__INSTRUCTION__. Will you copy the records verbatim, beginning with the very first one and stopping after the line that contains "Я согласен с файлами cookie статистики."?

__DATA RECORDS__.
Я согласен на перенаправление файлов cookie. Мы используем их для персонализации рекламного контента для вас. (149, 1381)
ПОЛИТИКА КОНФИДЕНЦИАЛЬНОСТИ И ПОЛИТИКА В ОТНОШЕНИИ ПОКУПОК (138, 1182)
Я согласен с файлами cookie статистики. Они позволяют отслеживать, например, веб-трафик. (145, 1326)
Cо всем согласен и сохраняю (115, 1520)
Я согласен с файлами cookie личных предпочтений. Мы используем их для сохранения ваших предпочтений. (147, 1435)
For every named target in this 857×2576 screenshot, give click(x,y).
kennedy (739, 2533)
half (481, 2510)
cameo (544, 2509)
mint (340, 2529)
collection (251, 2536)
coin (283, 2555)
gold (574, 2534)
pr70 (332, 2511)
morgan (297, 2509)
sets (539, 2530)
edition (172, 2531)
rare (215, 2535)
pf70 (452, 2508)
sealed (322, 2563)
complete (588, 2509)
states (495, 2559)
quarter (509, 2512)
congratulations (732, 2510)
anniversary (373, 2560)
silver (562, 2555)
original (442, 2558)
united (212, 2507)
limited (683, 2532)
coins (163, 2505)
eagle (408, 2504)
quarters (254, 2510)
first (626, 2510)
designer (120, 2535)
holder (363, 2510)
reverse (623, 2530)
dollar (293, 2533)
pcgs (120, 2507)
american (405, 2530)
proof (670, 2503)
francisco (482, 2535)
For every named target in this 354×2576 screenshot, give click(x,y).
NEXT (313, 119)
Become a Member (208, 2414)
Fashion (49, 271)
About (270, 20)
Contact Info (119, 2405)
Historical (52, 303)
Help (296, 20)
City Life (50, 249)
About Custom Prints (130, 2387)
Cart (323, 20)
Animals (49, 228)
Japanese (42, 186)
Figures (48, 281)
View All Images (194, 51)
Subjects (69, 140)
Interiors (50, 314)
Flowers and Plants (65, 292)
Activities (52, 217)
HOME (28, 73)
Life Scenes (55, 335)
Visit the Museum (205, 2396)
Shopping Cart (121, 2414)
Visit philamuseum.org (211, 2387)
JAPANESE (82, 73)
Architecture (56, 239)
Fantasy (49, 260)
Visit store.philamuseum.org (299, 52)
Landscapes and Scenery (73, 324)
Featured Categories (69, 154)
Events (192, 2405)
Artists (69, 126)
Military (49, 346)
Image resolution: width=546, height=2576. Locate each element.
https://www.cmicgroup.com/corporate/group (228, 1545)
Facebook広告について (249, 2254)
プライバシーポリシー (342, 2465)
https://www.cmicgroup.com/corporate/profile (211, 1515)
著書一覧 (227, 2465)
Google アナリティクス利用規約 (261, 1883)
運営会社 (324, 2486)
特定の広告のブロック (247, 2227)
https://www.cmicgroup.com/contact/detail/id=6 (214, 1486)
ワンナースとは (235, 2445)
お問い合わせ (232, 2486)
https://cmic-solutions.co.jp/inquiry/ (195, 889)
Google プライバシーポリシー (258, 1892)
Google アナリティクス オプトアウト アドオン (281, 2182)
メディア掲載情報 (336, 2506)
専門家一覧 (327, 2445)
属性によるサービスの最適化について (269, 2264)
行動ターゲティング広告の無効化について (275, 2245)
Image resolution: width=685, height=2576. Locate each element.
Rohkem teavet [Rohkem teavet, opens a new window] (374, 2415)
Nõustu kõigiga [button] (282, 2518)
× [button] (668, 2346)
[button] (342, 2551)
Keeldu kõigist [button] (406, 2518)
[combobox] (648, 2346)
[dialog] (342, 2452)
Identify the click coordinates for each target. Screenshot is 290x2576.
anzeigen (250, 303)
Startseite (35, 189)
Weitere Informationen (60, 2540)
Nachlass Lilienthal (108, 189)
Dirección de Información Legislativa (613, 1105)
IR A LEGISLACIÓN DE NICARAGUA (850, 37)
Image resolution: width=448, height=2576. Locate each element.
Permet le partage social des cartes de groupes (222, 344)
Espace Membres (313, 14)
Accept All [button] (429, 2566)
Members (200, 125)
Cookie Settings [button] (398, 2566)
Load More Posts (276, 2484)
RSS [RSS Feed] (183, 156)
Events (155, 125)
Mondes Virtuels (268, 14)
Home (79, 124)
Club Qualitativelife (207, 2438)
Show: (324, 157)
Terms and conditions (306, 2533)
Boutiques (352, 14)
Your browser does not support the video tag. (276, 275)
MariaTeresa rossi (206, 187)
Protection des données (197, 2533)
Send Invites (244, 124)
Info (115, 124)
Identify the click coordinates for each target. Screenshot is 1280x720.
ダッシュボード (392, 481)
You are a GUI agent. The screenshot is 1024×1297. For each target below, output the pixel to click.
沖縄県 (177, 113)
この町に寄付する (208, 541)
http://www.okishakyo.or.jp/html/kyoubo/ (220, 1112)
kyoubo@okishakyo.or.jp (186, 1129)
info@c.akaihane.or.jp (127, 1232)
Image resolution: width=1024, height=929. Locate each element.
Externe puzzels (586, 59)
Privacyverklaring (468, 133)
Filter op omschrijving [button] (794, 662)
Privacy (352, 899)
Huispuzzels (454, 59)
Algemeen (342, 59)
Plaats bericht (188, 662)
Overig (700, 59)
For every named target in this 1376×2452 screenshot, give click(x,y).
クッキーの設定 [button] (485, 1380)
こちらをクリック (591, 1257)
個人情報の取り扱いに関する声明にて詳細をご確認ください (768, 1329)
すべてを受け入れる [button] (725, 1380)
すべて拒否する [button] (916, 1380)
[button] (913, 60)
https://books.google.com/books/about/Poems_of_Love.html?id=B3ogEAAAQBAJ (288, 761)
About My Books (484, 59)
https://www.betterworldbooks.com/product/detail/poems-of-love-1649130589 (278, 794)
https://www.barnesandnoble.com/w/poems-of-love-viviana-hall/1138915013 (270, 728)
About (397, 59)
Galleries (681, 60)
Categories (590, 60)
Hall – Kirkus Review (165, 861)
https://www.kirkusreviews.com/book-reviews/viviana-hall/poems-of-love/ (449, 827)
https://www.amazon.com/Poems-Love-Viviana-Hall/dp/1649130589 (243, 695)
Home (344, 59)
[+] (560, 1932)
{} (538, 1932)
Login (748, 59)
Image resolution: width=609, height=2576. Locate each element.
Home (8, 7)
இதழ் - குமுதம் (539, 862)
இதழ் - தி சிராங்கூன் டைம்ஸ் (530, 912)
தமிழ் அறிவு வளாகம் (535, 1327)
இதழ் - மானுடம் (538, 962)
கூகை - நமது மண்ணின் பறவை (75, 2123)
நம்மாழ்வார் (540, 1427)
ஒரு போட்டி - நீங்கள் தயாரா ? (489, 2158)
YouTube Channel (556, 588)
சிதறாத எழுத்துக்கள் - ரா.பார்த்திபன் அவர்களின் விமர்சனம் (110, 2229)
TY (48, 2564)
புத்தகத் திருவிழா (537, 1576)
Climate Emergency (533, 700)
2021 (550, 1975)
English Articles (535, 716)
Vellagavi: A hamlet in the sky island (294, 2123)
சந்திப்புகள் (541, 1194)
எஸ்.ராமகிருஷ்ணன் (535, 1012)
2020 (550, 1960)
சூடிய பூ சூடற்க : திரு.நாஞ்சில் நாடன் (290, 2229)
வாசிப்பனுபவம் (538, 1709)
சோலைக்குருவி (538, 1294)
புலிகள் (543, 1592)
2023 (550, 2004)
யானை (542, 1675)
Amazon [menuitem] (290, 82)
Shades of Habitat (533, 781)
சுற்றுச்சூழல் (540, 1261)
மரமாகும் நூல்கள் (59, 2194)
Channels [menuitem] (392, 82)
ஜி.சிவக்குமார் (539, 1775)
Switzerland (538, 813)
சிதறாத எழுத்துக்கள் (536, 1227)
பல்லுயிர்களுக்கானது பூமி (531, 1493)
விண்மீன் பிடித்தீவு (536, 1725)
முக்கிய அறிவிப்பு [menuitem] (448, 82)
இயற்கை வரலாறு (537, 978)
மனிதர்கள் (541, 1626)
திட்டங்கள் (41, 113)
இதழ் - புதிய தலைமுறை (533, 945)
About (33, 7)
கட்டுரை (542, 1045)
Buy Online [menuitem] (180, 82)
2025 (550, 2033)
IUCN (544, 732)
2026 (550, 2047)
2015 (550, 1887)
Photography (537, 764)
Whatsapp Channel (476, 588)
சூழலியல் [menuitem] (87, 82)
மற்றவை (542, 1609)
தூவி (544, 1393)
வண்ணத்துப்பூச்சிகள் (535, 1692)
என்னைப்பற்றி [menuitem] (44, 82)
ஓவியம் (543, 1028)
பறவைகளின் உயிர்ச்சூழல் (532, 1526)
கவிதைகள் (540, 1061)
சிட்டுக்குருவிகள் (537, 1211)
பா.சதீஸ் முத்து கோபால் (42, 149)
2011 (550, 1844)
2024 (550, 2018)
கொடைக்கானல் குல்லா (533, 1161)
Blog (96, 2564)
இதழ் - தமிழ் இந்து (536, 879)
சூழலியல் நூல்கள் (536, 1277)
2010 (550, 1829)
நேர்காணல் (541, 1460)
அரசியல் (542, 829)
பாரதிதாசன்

__RESULT FOR THIS TASK__.
Я согласен на перенаправление файлов cookie. Мы используем их для персонализации рекламного контента для вас. (149, 1381)
ПОЛИТИКА КОНФИДЕНЦИАЛЬНОСТИ И ПОЛИТИКА В ОТНОШЕНИИ ПОКУПОК (138, 1182)
Я согласен с файлами cookie статистики. Они позволяют отслеживать, например, веб-трафик. (145, 1326)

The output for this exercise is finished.